W minioną sobotę obywatel Polski na stałe mieszkający w Norwegii powiadomił policję o kradzieży forda rangera. Jak mówił mężczyzna pojazd o wartości 150 tys. zł miał być zaparkowany przy jednym z marketów w Warce. W czasie robienia zakupów przez właściciela, samochód został skradziony.
Polecany artykuł:
Policjanci pracujący nad tą sprawą zaczęli ustalać okoliczności kradzieży. Mundurowi analizując przebieg wydarzenia, stwierdzili, że coś nie pasuje w historii opowiedzianej przez poszkodowanego. Ustalili, że do kradzieży auta nigdy nie doszło, zaś jego właściciel chciał wyłudzić odszkodowanie od firmy ubezpieczeniowej. Tego samego dnia 50-latek został zatrzymany.
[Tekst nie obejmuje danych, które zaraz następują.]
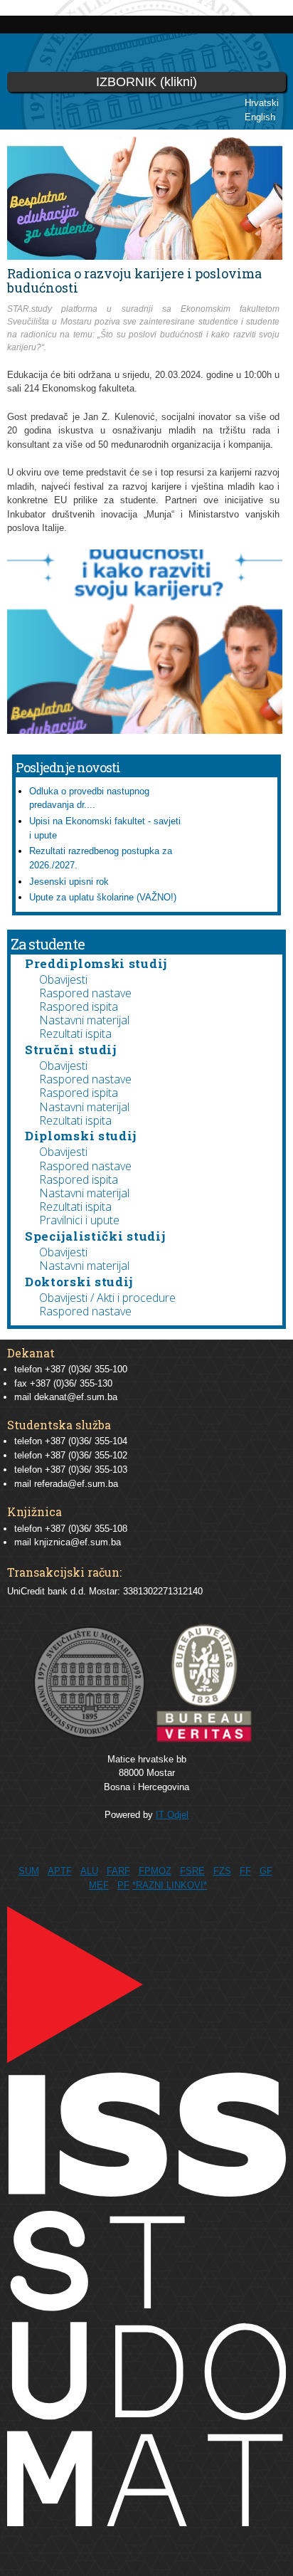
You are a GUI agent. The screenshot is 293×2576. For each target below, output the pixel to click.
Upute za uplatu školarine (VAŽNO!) (102, 897)
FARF (118, 1871)
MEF (99, 1885)
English (260, 117)
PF (123, 1885)
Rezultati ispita (75, 1033)
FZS (222, 1871)
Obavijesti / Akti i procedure (107, 1297)
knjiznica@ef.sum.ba (77, 1542)
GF (266, 1871)
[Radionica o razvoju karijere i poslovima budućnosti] (144, 726)
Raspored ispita (78, 1006)
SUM (28, 1871)
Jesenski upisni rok (69, 881)
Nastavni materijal (84, 1020)
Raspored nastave (85, 993)
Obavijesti (63, 979)
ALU (89, 1871)
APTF (60, 1871)
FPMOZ (155, 1871)
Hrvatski (262, 103)
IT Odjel (172, 1814)
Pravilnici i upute (79, 1220)
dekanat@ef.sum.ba (75, 1397)
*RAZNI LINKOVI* (169, 1885)
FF (245, 1871)
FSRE (192, 1871)
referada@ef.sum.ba (76, 1483)
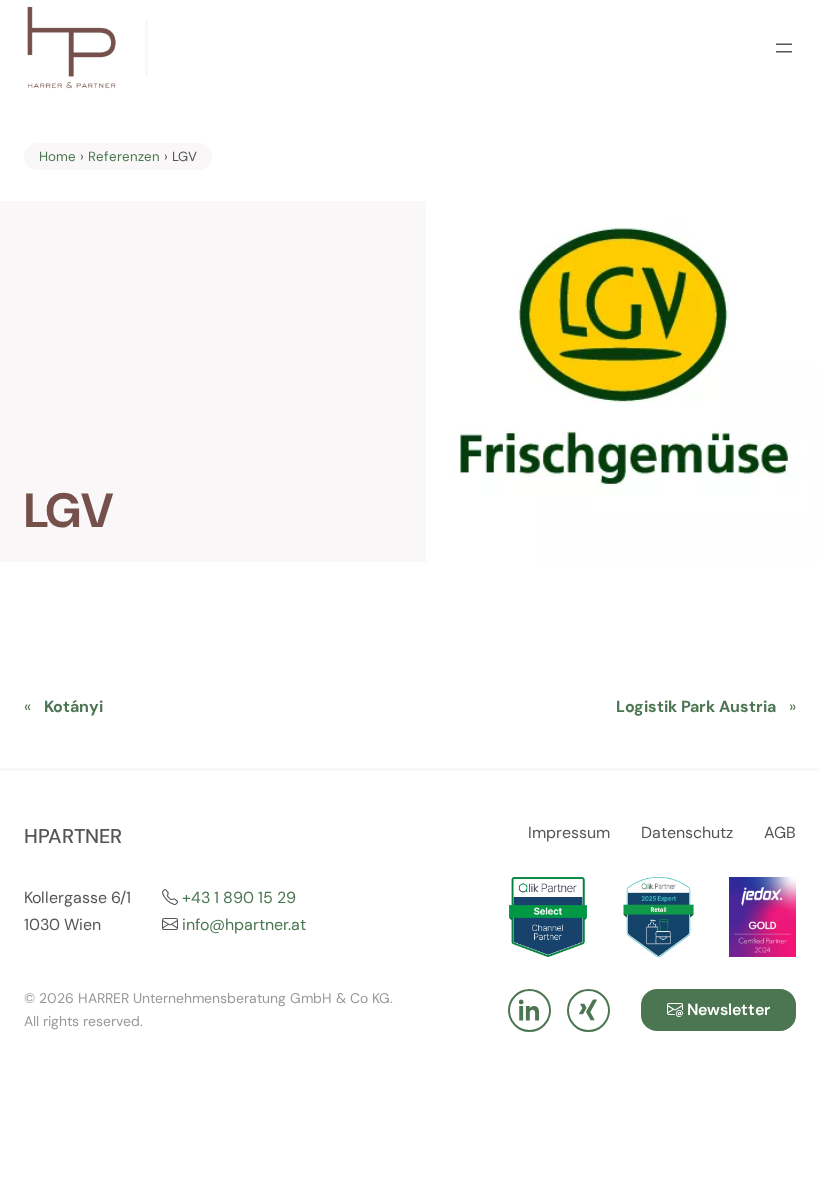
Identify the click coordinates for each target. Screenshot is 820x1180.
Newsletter (726, 1009)
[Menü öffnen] (784, 48)
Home (57, 156)
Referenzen (124, 156)
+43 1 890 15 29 (239, 897)
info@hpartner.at (244, 924)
W niedzielę policjanci odnaleźli samochód za skrzyniami na owoce w przechowalni na terenie gospodarstwa rolnego w Warce. Właściciel posesji oraz samochodu zostali zatrzymani, tak samo jak mieszkaniec Warszawy, który pomagał w ukryciu pojazdu.
Polecany artykuł:
Mężczyźni usłyszeli zarzuty oszustwa, zgłoszenia przestępstwa, którego nie popełniono oraz składania fałszywych zeznań. Prokurator zastosował wobec nich środki zapobiegawcze w postaci dozorów i poręczeń majątkowych. Grozi im ośmioletni pobyt w więzieniu.